Strengthening our commitment to trust through compliance: Melissa Strait joins Coinbase as Chief Compliance Officer

By Paul Grewal, Chief Legal Officer

Since our founding more than eight years ago, Coinbase has committed itself to being the most trusted and compliant venue for anyone to interact with the cryptoeconomy. We hold ourselves to the same exacting compliance standards as the world’s largest financial institutions and fintech companies. We believe that this commitment not only ensures the safest experience for our customers, but also helps drive the industry forward by encouraging the same levels of accountability, transparency and professionalism that customers expect from companies to which they entrust their money.

It’s with this commitment in mind that today we welcome our new Chief Compliance Officer, Melissa Strait. In her new role, Melissa will be responsible for our global compliance programs, including our know-your-customer (KYC) and anti-money-laundering (AML) initiatives, as well as managing our work with law enforcement agencies around the world.

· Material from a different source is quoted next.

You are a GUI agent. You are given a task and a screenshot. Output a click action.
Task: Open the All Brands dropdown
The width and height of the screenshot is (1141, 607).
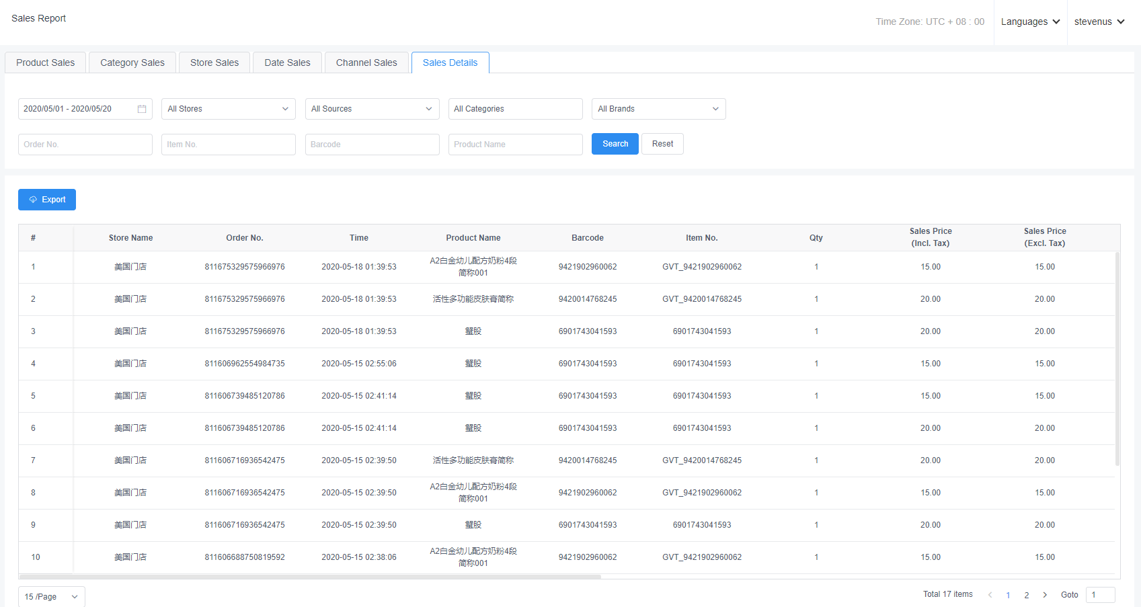coord(658,109)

Melissa joins us from leading fintech company Stripe, where she most recently served as its Global Head of Financial Crimes. She previously held the role of the company’s U.S. Compliance Officer. In both roles she built and led global teams responsible for the implementation and day-to-day sustainment of compliance programs that supported millions of the world’s top companies in more than 120 countries. Prior to joining Stripe, she oversaw daily compliance operations at Square, a global payments company.

“As Coinbase continues to be the bridge between the cryptoeconomy and the traditional financial system, implementing industry-leading compliance programs will be critical to earning and maintaining the trust of our retail and institutional customers. Melissa’s experience at the very cutting edge of fintech innovation makes her uniquely qualified to navigate the complex web of regulations to which we not only comply with, but are also helping to shape,” Paul Grewal, Chief Legal Officer, Coinbase

Melissa is no stranger to Coinbase. In her roles at Stripe and Square, she oversaw the compliance aspects of each company’s integration with our various products, introducing a range of new customers to the potential of cryptocurrency.

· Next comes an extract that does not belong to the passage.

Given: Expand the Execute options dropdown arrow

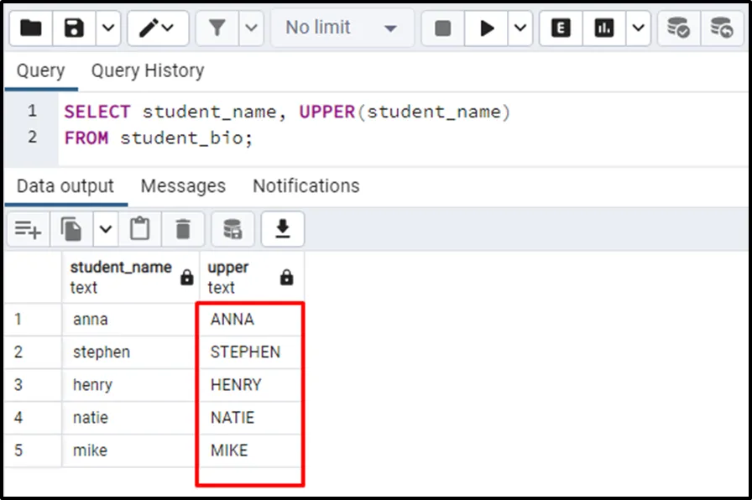Looking at the screenshot, I should pos(520,29).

In her past roles, Melissa helped to build teams during the critical moments of growth and regulation within the traditional fintech industry. As we continue to move forward with the mainstream adoption of crypto, her experience will be vital in ensuring our innovative technology is aligned with global compliance standards. Her experience with traditional fintech and building teams from the ground up will be an outstanding addition to our rapidly growing legal and compliance functions, complimenting the recent additions of Paul Grewal as our Chief Legal Officer, and Milana Mccullagh and Katherine Minarik.

Welcome to Coinbase, Melissa. We look forward to doing great things together.

Strengthening our commitment to trust through compliance: Melissa Strait joins Coinbase as Chief… was originally published in The Coinbase Blog on Medium, where people are continuing the conversation by highlighting and responding to this story.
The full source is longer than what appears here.